Когда Адорно в 1952 году снова находился в Германии и должен был вернуться в Америку, чтобы у него не возникло проблем с гражданством, он решил разобраться с врагом, который стал угрожающе напоминать его собственную теорию, и проанализировал астрологическую колонку в газете «Los Angeles Times»[490]
. Но ошибкой было бы считать, что только феномены популярной культуры «присваивают» констелляцию. Через несколько лет после написания статьи о джазе, когда Адорно был еще в Америке в эмиграции, его музыкальная экспертиза через рукопись «Философии новой музыки» попала в роман Томаса Манна «Доктор Фаустус». В знаменитой двадцать второй главе Адриан Леверкюн со своим услужливым другом и рассказчиком сбегают от банальностей свадебной церемонии сестры Леверкюна. Они вспоминают сурового старого Кречмара и его работу в Кайзерсашерне. И в результате происходит разговор, в ходе которого Леверкюн впервые упоминает нечто вроде додекафонии. Эти рассуждения происходят в то время, когда освобождение от тональности уже стало проблематичным, это «свобода, которая уже начинает плесенью ложиться на талант и являть черты стерильности»[491]. Леверкюн предлагает, со своей стороны, «рациональную переорганизацию», обогащение «техники вариации»[492]. Когда Цейтблом старается сформулировать принципы этой новой техники, Леверкюн отвечает ему: «Скажи лучше: констелляция»[493]. Это слово не нравится гуманисту Цейтблому: «Человеческий разум! А у самого, извини, “констелляция” с языка не сходит, хоть словцо это уместнее в астрологии. Рациональность, к которой ты призываешь, очень смахивает на суеверие – на веру в неуловимо демоническое, находящую пищу в азартных играх, карточных гаданьях, жеребьевке, толковании примет»[494].Не только популярная культура делает структуру констелляции противоположностью того, чем она была у Адорно прежде. Даже самая новаторская, по мнению Адорно, эстетическая практика подвержена влиянию принципиальных перемен в обществе, а именно – перехода от либерального капитализма к монополистическому. Констелляцию лихорадит. Еще точнее: Адорно спасает модель констелляции, объявляя, что ее присвоила культурная индустрия монополизма. И вдруг получается, что «управляемый мир» можно описать тем способом, который был зарезервирован для констелляции, понимаемой как утопия, что внезапно и в «тотальном обществе все оказывается так близко к центру»[495]

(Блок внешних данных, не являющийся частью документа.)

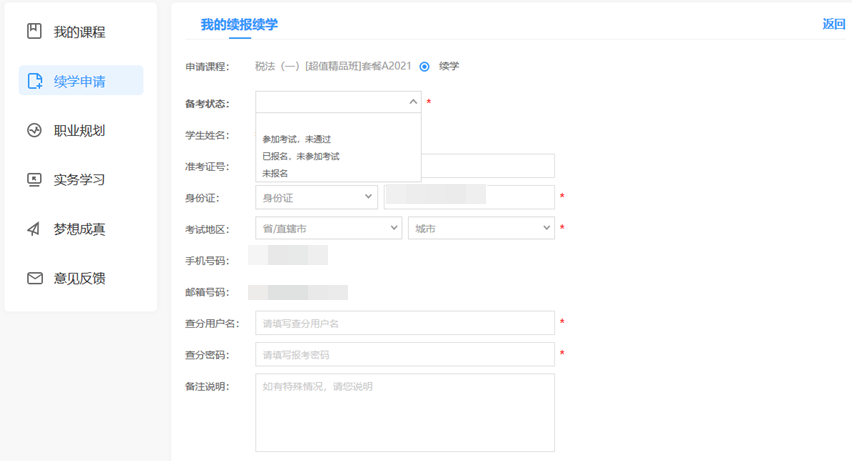
Task: Select the 续学 radio button
Action: coord(425,67)
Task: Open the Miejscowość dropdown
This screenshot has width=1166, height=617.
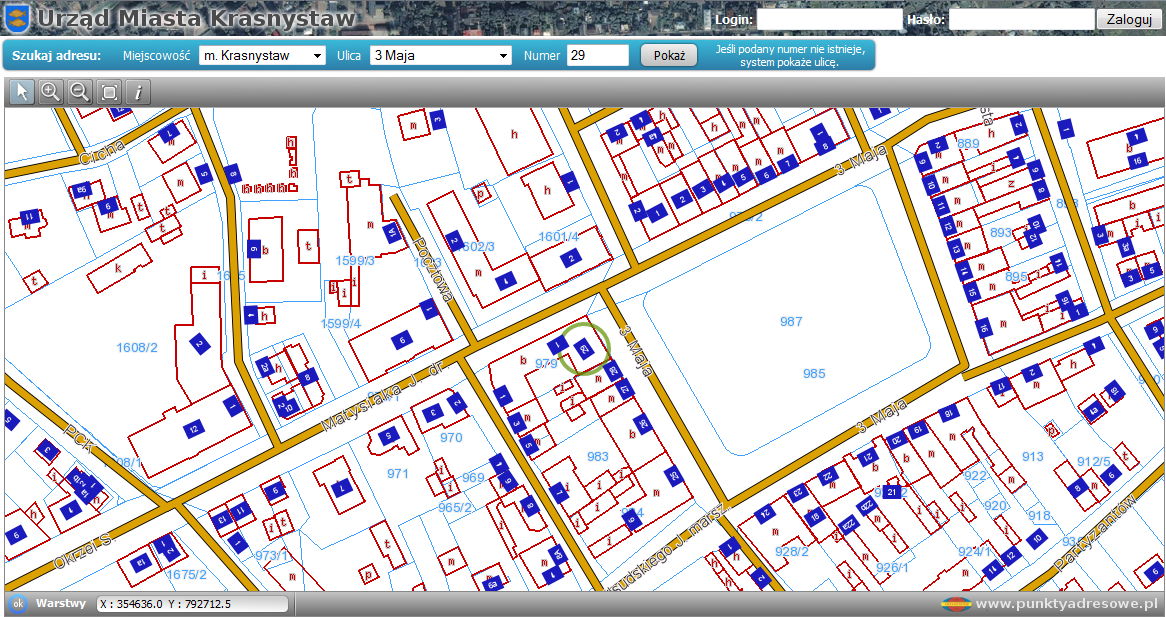Action: click(262, 56)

.Помпезные технические вложения
В модели Адорно все стремится к констелляции и тем самым к перегруппировке существующего, но в какой-то момент существующее само берет на вооружение эту практику. Теория отражает крах больших революционных надежд, великий эксперимент в России привел всего лишь к очередной диктатуре. Ася Лацис разделила судьбу многих, когда в 1938 году ее депортировали в трудовой лагерь в Казахстане[496]
, и ей еще повезло – она осталась в живых и через десять лет вышла на свободу. Тому, кто хочет понять механизмы, ведущие революцию к поражению, следует ознакомиться с работой Карла Маркса «Восемнадцатое брюмера Луи Бонапарта», одним из основополагающих текстов политической теории. В нем Маркс анализирует, как буржуазная революция 1848 года потерпела окончательный крах в результате государственного переворота. И когда, например, Хоркхаймер в своей статье «Эгоизм и освободительное движение» ищет объяснение неудаче буржуазного освобождения и победному шествию фашизма, он тоже не может обойтись без отсылки к Марксу.Текст Маркса начинается со знаменитой театральной метафоры. Когда люди творят историю, они пользуются реквизитом прежних революций: «Традиции всех мертвых поколений тяготеют, как кошмар, над умами живых. И как раз тогда, когда люди как будто только тем и заняты, что переделывают себя и окружающее и создают нечто еще небывалое, как раз в такие эпохи революционных кризисов они боязливо прибегают к заклинаниям, вызывая к себе на помощь духов прошлого, заимствуют у них имена, боевые лозунги, костюмы, чтобы в этом освященном древностью наряде, на этом заимствованном языке разыграть новую сцену всемирной истории»[497]
.Маркс дифференцирует эту кажущуюся антропологическую неизбежность поклонения мертвым. Для французской революции 1789 года и английской революции Кромвеля такое костюмирование было средством достижения цели. Революционеры заимствуют героизм былых времен, а когда цель оказывается достигнута, то инструменты для разогрева фантазии отправляют обратно на склад реквизита. Повторение трагедии в виде «жалкого фарса» в 1848 году уже взывает не к духу революции, а к его призраку. Оно не пользуется историческими образцами, чтобы вызвать необходимое для переворота воодушевление, а «вдруг оказывается перенесенным назад, в умершую эпоху»[498]
.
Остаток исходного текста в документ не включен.